--- start ---

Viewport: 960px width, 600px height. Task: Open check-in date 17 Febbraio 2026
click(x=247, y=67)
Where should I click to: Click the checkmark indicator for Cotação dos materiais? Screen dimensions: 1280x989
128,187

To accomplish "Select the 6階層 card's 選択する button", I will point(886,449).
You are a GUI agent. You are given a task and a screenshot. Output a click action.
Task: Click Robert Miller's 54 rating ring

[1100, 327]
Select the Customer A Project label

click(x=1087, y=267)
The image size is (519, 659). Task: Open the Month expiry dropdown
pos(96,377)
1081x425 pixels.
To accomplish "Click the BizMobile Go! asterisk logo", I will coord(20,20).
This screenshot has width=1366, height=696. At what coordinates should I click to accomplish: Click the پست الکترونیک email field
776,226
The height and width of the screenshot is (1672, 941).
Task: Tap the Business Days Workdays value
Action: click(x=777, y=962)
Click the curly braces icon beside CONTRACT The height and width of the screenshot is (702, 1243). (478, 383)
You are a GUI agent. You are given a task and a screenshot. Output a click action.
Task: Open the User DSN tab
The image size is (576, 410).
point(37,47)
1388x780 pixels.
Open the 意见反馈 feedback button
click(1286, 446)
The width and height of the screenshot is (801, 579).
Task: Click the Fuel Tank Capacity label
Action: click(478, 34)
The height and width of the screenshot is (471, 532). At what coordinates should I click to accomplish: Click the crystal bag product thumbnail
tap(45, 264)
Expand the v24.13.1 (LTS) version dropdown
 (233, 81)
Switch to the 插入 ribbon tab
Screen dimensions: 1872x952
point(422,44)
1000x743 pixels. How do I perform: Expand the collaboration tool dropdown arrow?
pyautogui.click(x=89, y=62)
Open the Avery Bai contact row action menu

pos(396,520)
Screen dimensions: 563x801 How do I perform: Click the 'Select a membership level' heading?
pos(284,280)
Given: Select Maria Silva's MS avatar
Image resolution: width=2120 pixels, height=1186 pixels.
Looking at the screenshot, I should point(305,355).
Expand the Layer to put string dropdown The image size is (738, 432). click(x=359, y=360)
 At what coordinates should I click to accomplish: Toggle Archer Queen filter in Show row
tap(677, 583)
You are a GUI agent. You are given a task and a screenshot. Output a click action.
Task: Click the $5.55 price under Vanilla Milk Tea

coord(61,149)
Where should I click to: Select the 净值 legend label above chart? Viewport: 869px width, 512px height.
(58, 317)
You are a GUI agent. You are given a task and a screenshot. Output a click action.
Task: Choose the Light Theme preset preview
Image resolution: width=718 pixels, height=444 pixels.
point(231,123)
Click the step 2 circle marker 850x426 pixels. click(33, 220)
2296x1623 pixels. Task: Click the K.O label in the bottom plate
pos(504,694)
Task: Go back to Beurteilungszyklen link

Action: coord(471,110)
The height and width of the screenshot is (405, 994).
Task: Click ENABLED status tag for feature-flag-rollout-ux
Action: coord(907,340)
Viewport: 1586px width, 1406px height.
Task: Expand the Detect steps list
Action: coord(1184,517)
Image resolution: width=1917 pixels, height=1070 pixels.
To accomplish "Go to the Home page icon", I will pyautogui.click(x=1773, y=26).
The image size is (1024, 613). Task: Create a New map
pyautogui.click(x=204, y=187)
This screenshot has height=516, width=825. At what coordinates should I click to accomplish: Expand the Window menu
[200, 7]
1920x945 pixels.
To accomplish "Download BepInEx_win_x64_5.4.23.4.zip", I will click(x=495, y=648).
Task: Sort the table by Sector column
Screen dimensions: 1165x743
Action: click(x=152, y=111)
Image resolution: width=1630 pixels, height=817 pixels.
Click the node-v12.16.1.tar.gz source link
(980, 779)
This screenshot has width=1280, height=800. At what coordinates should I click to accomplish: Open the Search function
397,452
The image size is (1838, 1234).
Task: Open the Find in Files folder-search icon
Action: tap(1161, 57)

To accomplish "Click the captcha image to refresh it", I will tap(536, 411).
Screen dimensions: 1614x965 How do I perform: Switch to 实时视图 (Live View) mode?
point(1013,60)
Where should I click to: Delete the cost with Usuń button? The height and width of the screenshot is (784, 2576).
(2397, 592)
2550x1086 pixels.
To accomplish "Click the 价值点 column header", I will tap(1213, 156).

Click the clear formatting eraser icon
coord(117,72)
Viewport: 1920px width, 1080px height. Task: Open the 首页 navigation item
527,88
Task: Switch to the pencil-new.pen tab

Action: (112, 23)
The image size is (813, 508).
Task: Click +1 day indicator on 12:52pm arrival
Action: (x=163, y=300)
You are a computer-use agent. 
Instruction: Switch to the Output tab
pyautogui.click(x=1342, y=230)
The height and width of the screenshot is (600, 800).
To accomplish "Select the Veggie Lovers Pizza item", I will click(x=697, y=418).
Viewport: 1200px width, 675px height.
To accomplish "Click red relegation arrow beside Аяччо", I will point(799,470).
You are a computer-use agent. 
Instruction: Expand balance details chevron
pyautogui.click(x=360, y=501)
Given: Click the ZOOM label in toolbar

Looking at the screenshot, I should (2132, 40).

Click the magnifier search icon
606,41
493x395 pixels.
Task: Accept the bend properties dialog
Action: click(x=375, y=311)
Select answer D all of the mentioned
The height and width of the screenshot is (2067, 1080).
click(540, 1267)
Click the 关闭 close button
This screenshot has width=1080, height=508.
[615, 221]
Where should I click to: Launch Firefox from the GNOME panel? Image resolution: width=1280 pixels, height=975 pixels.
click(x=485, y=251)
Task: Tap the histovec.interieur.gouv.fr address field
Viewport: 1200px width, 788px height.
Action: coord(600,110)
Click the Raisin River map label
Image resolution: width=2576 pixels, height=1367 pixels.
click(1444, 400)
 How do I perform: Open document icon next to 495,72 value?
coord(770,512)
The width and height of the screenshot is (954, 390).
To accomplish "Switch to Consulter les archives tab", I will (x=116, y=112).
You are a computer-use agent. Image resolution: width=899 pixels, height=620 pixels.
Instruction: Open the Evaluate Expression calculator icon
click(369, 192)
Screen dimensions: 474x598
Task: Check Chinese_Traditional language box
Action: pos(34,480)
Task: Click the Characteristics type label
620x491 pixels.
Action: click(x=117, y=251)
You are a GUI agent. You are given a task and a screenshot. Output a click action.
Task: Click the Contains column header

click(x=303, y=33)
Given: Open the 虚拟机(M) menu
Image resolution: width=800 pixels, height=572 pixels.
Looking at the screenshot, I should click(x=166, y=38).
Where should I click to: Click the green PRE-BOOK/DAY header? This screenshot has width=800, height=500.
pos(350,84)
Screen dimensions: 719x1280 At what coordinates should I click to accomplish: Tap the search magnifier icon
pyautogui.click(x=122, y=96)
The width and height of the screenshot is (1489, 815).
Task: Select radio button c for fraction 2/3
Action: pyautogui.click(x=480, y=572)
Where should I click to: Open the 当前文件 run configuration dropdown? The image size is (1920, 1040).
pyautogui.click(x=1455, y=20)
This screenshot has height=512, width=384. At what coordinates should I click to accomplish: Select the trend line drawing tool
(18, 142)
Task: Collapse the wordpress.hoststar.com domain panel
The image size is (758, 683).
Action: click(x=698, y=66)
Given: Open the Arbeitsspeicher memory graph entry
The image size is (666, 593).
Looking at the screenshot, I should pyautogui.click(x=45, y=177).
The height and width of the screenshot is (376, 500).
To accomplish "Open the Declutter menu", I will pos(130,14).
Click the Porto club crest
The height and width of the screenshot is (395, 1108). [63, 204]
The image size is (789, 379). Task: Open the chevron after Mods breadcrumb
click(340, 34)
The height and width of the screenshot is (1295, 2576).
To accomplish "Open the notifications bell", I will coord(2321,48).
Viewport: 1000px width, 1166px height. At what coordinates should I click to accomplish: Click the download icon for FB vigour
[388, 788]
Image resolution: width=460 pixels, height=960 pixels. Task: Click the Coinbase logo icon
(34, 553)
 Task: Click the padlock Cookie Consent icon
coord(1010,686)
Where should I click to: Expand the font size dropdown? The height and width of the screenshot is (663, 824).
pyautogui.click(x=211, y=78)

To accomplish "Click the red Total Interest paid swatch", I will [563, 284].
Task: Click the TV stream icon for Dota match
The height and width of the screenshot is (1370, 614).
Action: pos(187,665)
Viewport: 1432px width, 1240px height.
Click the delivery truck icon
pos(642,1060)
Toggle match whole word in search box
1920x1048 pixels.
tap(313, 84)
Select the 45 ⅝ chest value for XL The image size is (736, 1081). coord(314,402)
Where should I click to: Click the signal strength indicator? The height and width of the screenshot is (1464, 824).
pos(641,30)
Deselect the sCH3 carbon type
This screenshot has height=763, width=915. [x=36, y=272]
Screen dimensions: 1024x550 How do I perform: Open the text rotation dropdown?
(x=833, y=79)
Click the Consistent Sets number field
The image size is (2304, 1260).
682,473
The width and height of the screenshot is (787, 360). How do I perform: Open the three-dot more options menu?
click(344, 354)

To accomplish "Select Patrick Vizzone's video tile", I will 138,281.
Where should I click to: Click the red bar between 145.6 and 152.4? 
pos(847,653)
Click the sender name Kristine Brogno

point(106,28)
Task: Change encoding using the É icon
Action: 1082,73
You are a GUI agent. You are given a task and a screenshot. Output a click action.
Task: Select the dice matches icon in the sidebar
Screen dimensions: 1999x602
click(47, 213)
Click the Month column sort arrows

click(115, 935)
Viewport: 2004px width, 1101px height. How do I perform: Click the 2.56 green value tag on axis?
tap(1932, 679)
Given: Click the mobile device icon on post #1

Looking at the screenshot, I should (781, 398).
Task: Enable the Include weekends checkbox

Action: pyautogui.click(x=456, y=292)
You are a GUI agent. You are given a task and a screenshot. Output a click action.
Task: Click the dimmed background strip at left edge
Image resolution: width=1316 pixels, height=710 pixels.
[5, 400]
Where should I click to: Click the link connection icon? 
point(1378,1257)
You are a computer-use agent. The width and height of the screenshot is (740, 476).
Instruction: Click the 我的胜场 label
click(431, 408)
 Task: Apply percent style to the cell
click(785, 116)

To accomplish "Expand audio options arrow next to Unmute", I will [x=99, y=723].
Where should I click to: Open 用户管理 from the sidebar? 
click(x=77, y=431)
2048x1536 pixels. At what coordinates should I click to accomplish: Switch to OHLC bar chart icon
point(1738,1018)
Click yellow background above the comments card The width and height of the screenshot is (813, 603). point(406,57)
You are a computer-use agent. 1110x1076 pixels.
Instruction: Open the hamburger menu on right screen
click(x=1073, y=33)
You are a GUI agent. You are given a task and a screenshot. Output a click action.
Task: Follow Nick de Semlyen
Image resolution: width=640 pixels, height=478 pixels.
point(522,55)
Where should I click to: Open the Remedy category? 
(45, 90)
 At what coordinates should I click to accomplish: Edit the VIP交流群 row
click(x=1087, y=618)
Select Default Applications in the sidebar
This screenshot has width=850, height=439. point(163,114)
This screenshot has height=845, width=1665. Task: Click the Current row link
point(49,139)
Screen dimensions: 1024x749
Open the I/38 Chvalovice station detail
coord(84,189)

--- end ---

[Required work]:
Quote everything from the line containing "I will 138,281." down to the line containing "point(1378,1257)" in the records above.

[The solution]:
To accomplish "Select Patrick Vizzone's video tile", I will 138,281.
Where should I click to: Click the red bar between 145.6 and 152.4? 
pos(847,653)
Click the sender name Kristine Brogno

point(106,28)
Task: Change encoding using the É icon
Action: 1082,73
You are a GUI agent. You are given a task and a screenshot. Output a click action.
Task: Select the dice matches icon in the sidebar
Screen dimensions: 1999x602
click(47, 213)
Click the Month column sort arrows

click(115, 935)
Viewport: 2004px width, 1101px height. How do I perform: Click the 2.56 green value tag on axis?
tap(1932, 679)
Given: Click the mobile device icon on post #1

Looking at the screenshot, I should (781, 398).
Task: Enable the Include weekends checkbox

Action: pyautogui.click(x=456, y=292)
You are a GUI agent. You are given a task and a screenshot. Output a click action.
Task: Click the dimmed background strip at left edge
Image resolution: width=1316 pixels, height=710 pixels.
[5, 400]
Where should I click to: Click the link connection icon? 
point(1378,1257)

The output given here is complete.